Unless you’ve been under a rock for the past year, you know that Malibu’s Surf Gate is a set of electronically controlled “gates” affixed to the rear of the hull on either side of the swim step. By deploying one of these gates, Malibu is able to create a monster sized wakesurf wake on the opposite side of the boat without adding a monster sized amount of weight to one side of the boat or the other. The true beauty of Surf Gate is that you can switch your wakesurf wake from one side of the boat to the other in just a few seconds with a touch on the Malibu Touch Command screen.
The introduction of Surf Gate has created a whole new category of wakesurf tricks, called transfers. A transfer is when you surf from one side of the wake to the other and time it to match the driver’s switch of the wake from one side to the other. If the timing between rider and driver is right, it’s a smooth transfer that’s begging for the rider to throw in a 180, 360, superman or whatever else they can think of. Although I didn’t drop anything like that into my transfer, I’m proud to say that I did my first successful transfer at the Surf Gate First Hand event.
The folks who really stepped it up in the transfer department were the pro riders and a few of the non-pros that were in attendance. As you can see in the pictures below, there were some creative ways to get from one side to the other and all the riders were pushing each other to see who could come up with the best move. In fact, Malibu offered up $1,000 to the best transfer. Brian Grubb, Jimmy Redmond, Johnny Stieg and Josh Sleigh were the four riders that ended up battling for the cash in the finals. Neither of them would take the easy road and they all pushed each other until Josh Sleigh came out on top.
Others that left Vail Lake a littler richer were Chad Borba (Edco Marine) with $250 for Best Crash, Sean Mattison (creator of the Nubster surf fin) with $250 for Most Improved and Tim Walters (Liquid Force) with $750 for being the biggest goofball of the day (MVP) and proving to everybody that you can wakesurf (and transfer) on a wakeboard. I personally walked away with a belly full of Baja Fresh and several new friends!

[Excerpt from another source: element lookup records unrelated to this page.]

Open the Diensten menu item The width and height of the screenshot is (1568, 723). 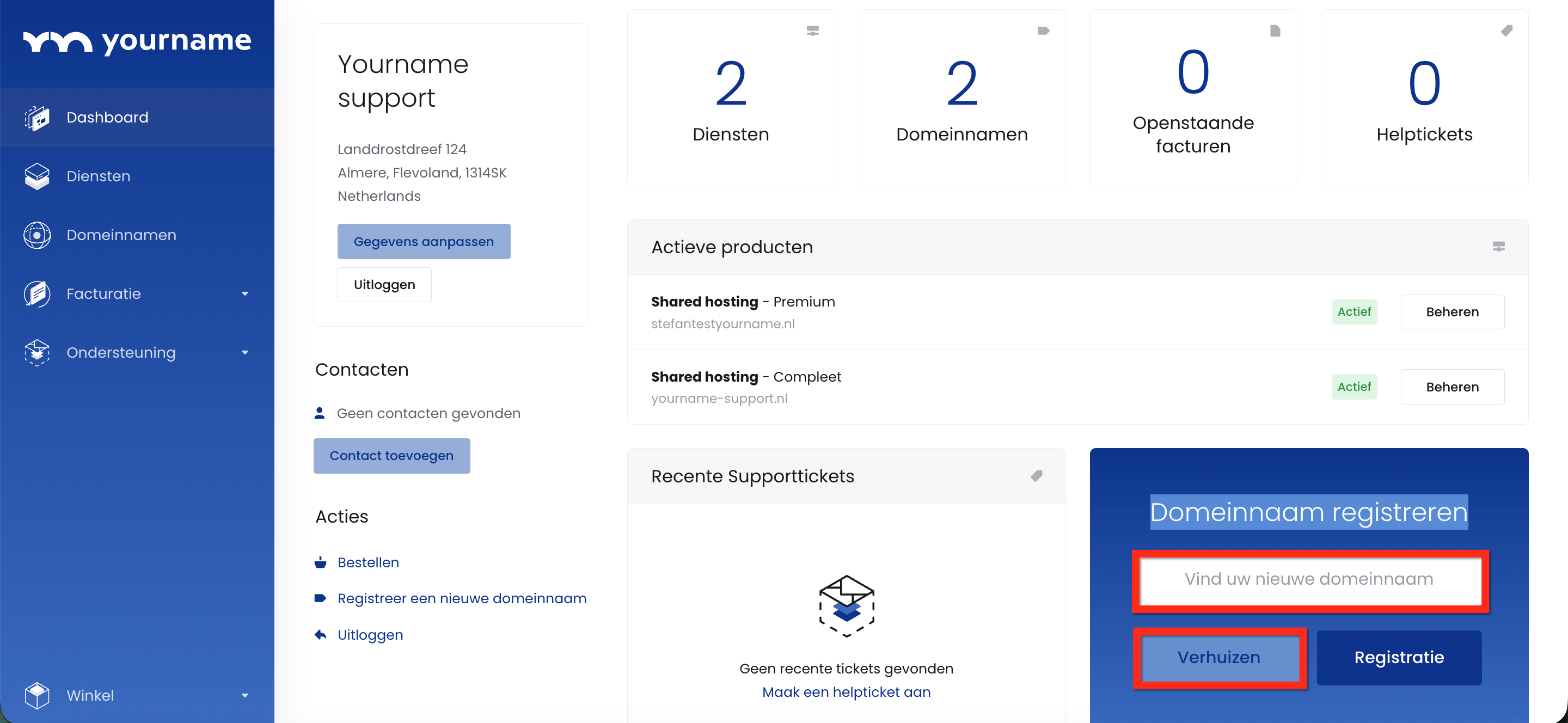click(98, 176)
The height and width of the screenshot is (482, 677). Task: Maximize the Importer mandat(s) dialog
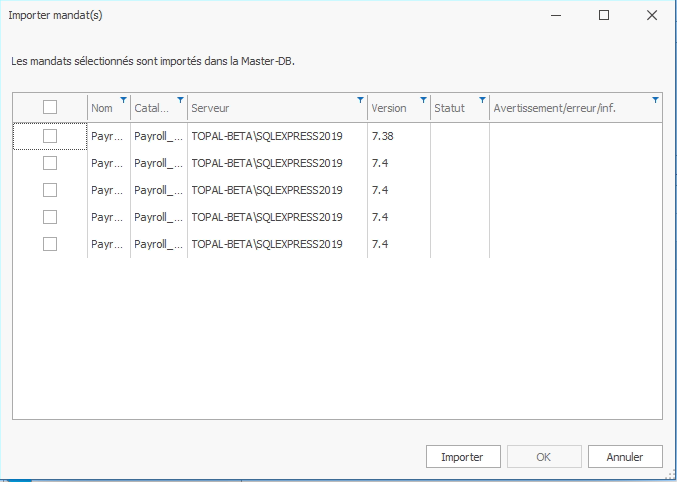(604, 16)
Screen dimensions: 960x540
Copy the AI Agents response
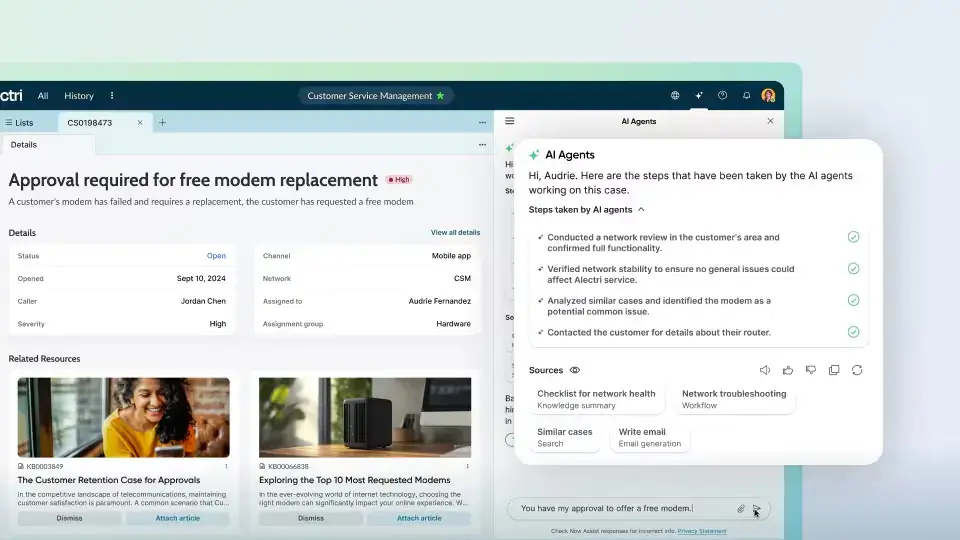click(x=834, y=370)
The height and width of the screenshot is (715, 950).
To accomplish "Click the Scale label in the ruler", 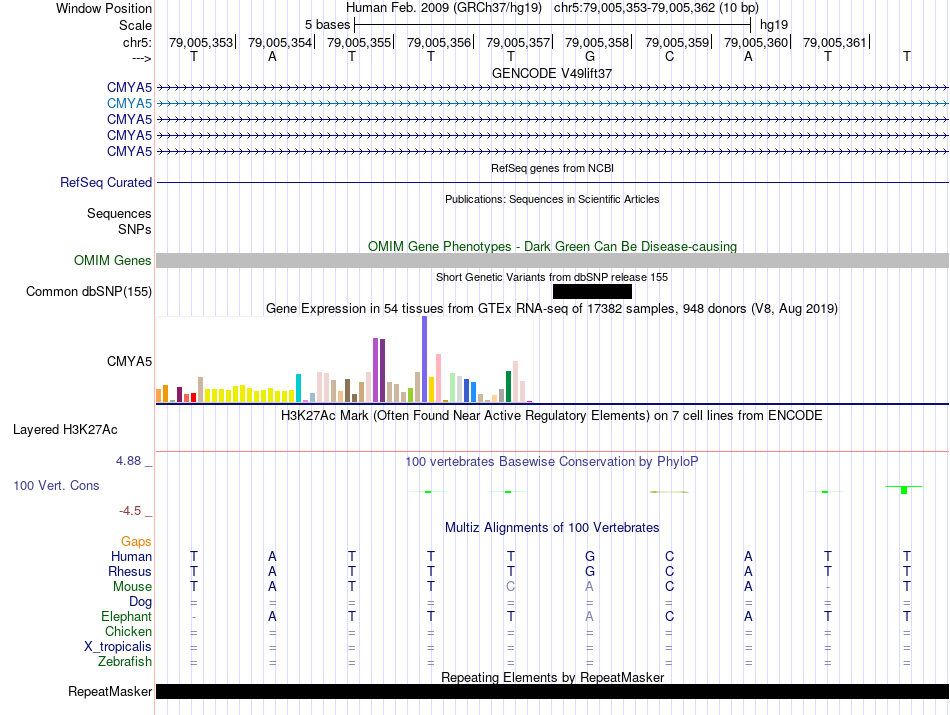I will click(135, 25).
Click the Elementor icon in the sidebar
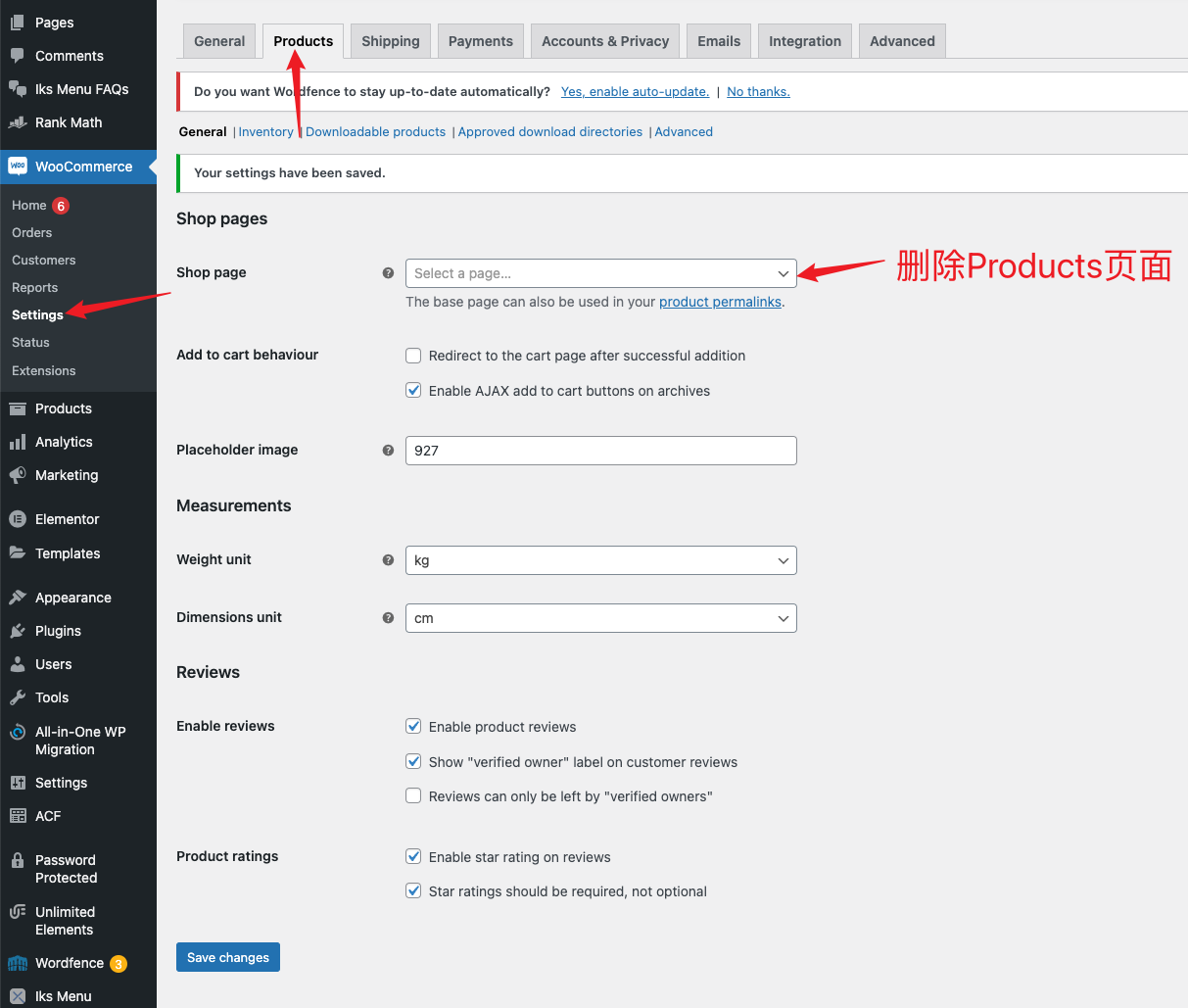Image resolution: width=1188 pixels, height=1008 pixels. point(20,518)
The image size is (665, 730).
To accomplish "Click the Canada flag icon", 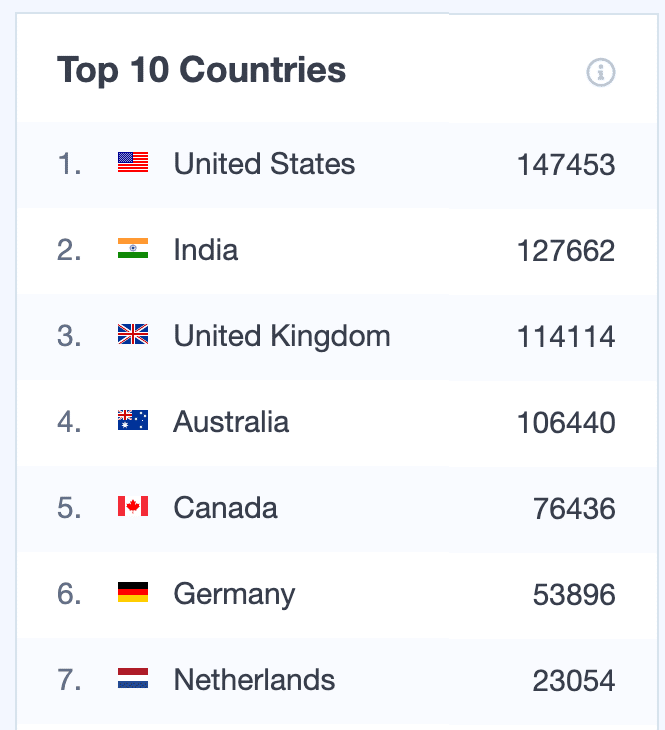I will coord(133,507).
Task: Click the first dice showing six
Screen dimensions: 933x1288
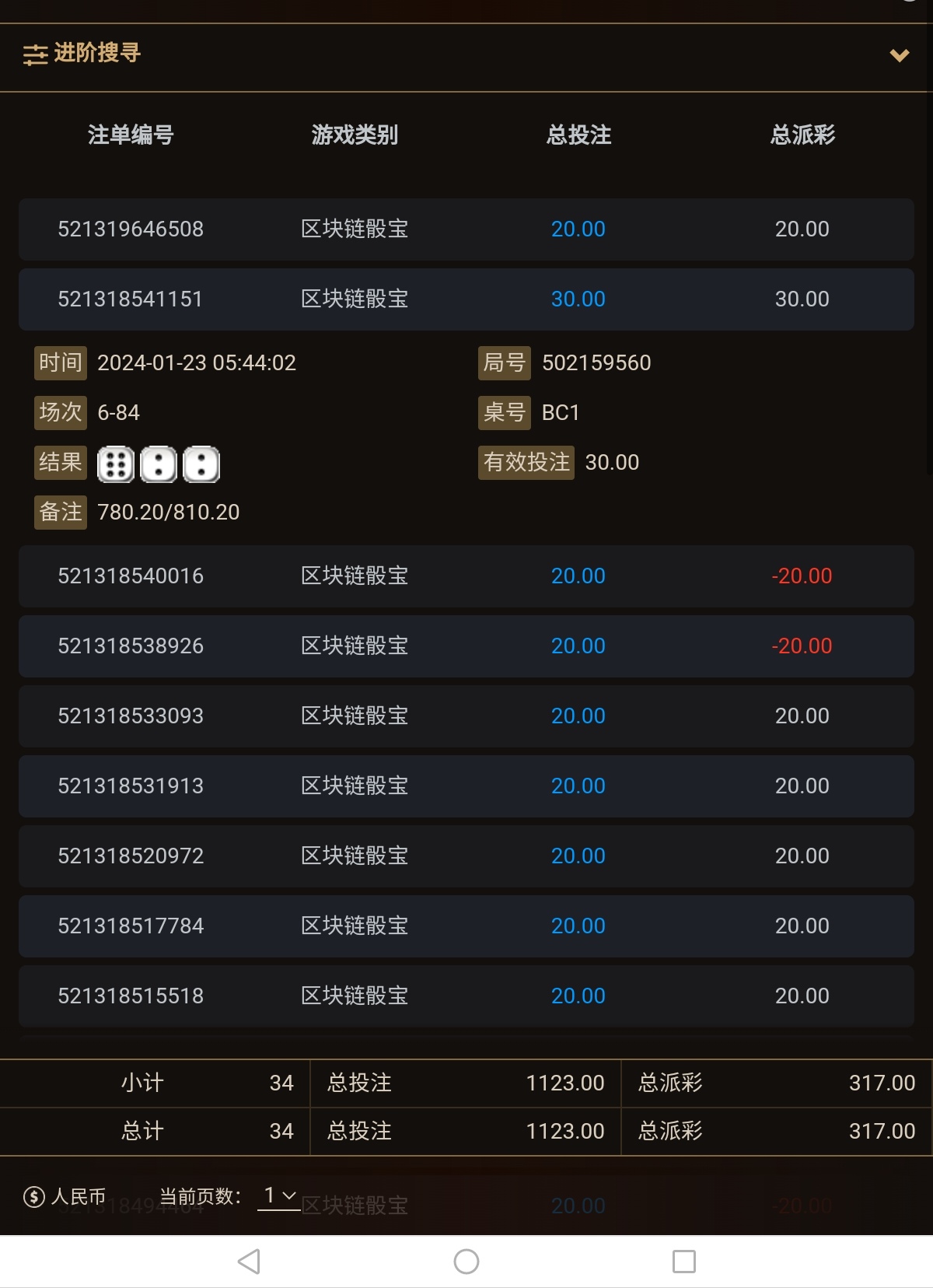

Day two of Surf Gate First Hand was spent in the basement of a winery (seriously) going over our experiences and providing feedback and ideas for the future of wakesurfing products and competitions. I’ve been in the business since 1998 and I think this is the first time a company has solicited my feedback on anything, so it was a lot of fun. Even cooler was hearing all the other ideas that were passed around and the way that everybody was feeding off of each other to come up with even more good input. Surf Gate First Hand was one of the most interesting events of which I’ve ever been a part and a huge thanks goes out to Malibu for including WakeWorld!